Complications

Carbon dioxide narcosis

Carbon dioxide is the chemical that most directly influences respiration via its effect on the efficiency of alveolar ventilation. The normal partial pressure of carbon dioxide in the blood is 4.0–6.0 kPa (30–45 mmHg). When this level rises, the pH of the CSF drops, which in turn causes excitation of the central chemoreceptors, and hyperventilation occurs (Patel and Majmundar [215], Tortora and Derrickson [272]).
Patients with COPD often retain carbon dioxide due to a change in the normal ventilation/perfusion ratio of the lungs and reduced alveolar ventilation. Chemoreceptors are no longer sensitive to a raised carbon dioxide level, so the falling PaO2 becomes the principal respiratory stimulus. Giving high levels of supplementary oxygen can reduce the patient's stimulus to breathe, resulting in a fall in minute ventilation, which leads to respiratory depression, coma and death (Feller‐Kopman and Schwartzstein [78]).
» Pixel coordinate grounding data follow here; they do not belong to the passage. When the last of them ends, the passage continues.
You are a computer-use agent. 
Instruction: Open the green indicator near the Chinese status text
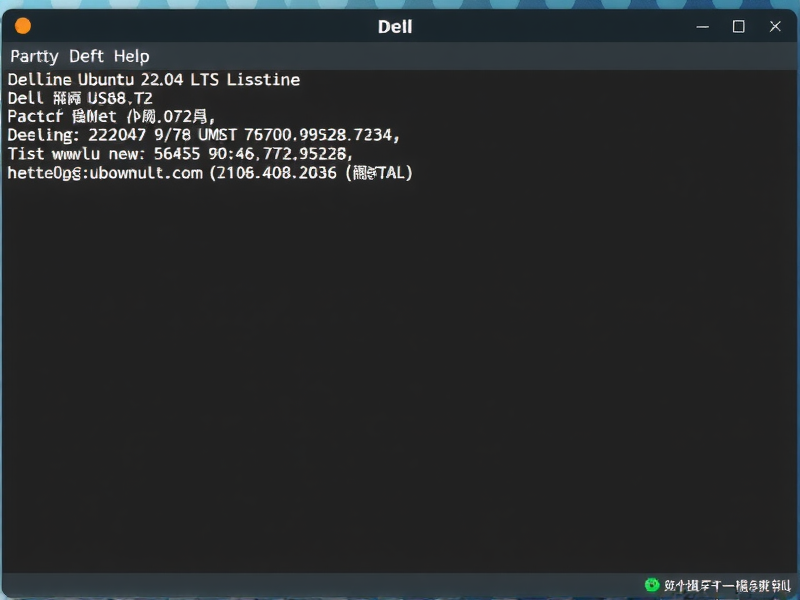point(650,585)
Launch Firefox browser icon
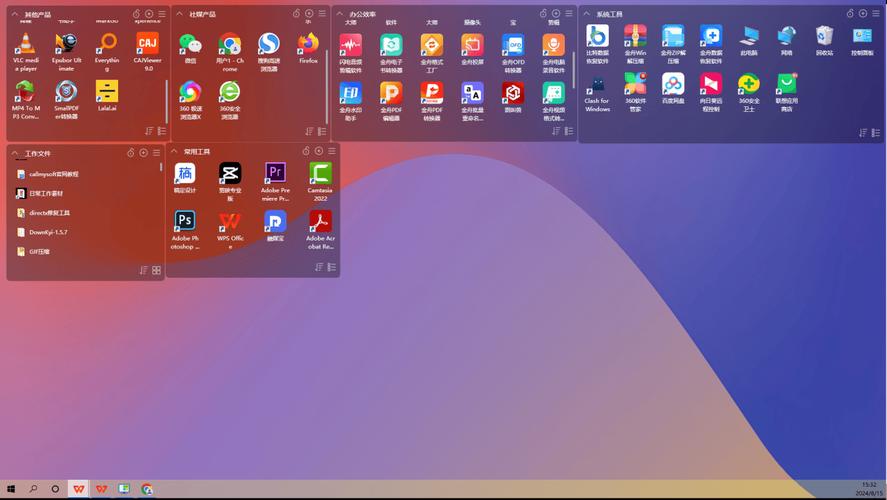 coord(308,44)
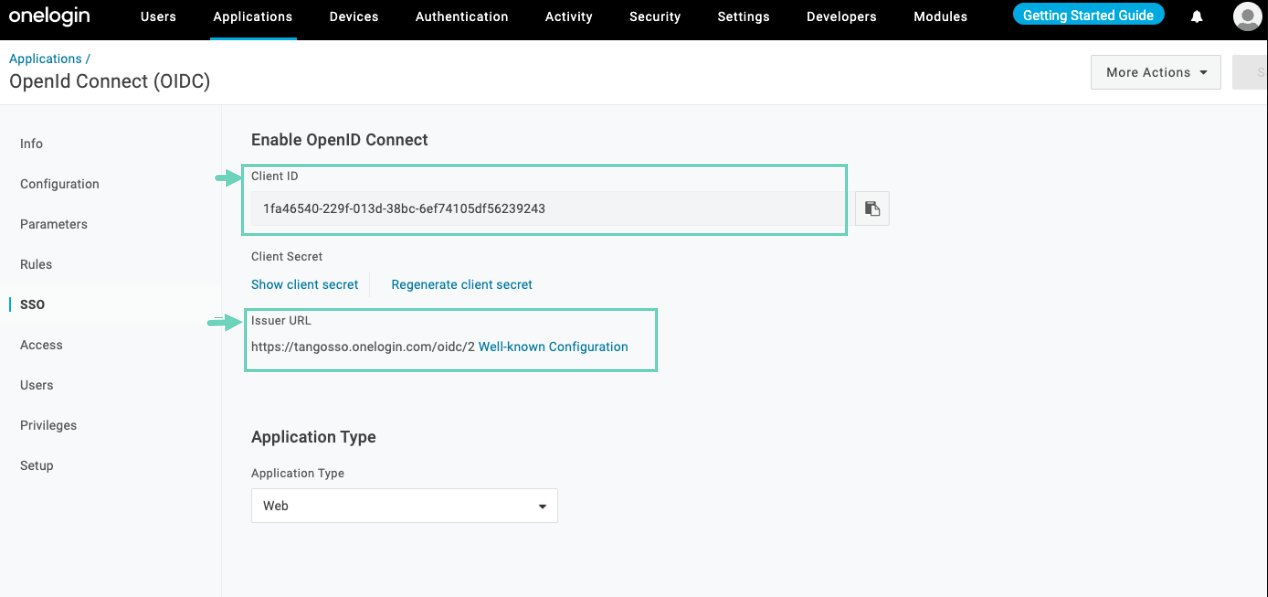Select the Client ID value field
This screenshot has width=1268, height=597.
click(x=545, y=209)
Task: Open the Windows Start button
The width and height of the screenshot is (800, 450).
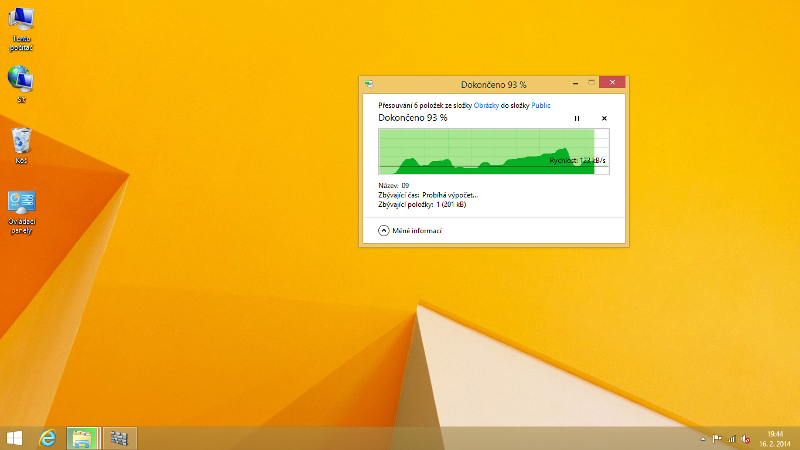Action: tap(15, 438)
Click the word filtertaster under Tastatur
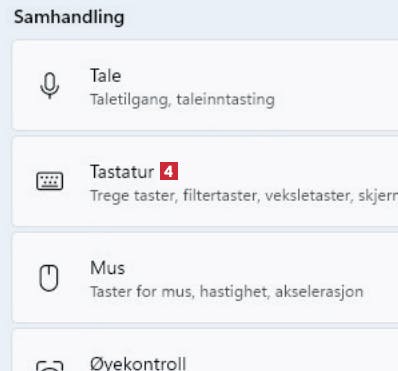 pyautogui.click(x=221, y=196)
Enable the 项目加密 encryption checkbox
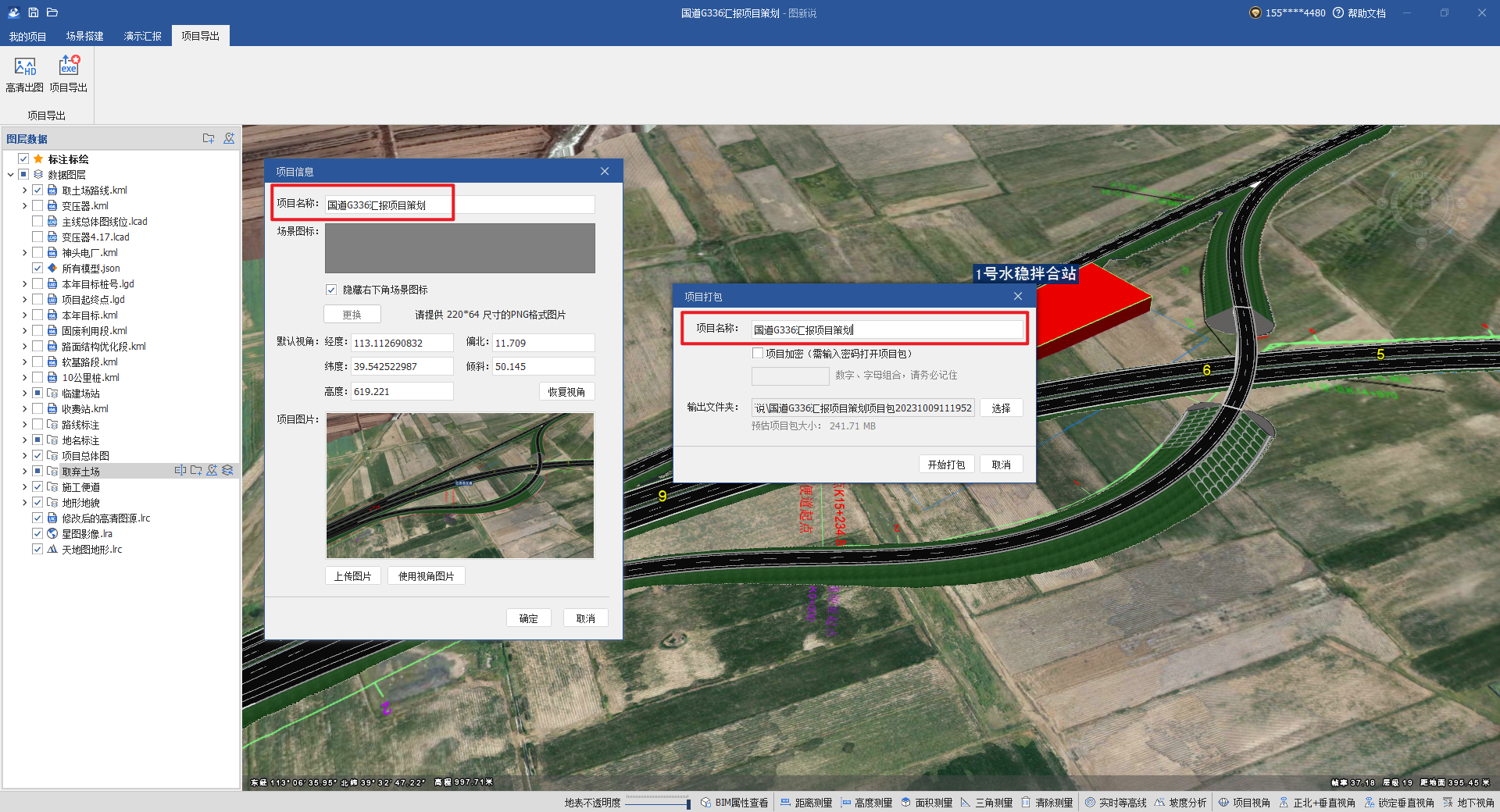 tap(758, 354)
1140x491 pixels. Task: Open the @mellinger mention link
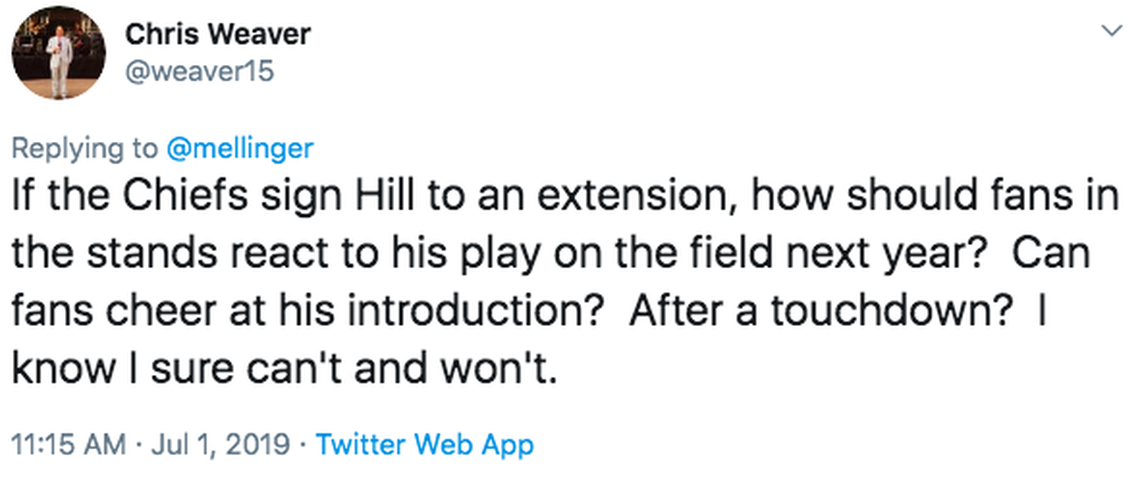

The link between giving high concentrations of oxygen and hypercapnia is complex and related to several processes in addition to reducing the patient's hypoxic drive.
Patients with known COPD should aim for target saturations of 88–92% and acute exacerbations treated with a 24–28% Venturi mask (GOLD [91]).

Absorption atelectasis

Nitrogen within the alveoli help to splint the air sacs open and prevent them from collapsing. Hyperoxia should therefore be avoided as high concentrations of oxygen wash out alveolar nitrogen, causing atelectasis (Hafner et al. [98]).

Oxygen toxicity

Prolonged hyperoxygenation and hyperoxia can result in pulmonary toxicity and lung injury. Hyperoxia increases the level of reactive oxygen‐derived free radicals, which causes an imbalance between oxidants and antioxidants, disrupting homeostasis at the cellular level (Hafner et al. [98]). A complex process ultimately results in lung fibrosis, which is permanent and irreversible (Mach et al. [139]). However, the degree of injury is related to the length of time and concentration of oxygen to which the individual is exposed. Where possible, long periods (i.e. 24 hours or more) of oxygen therapy above 50% FiO2 should be avoided. However, treating hypoxia is the priority; use as little oxygen as possible to achieve the target oxygen saturations.
Oxygen is hazardous to patients with paraquat poisoning as it worsens pneumonitis and lung fibrosis. It should also be avoided in patients who have received bleomycin chemotherapy due to the risk of pulmonary toxicity; oxygen should only be given if the patient's saturations fall below 85% (O'Driscoll et al. [209]).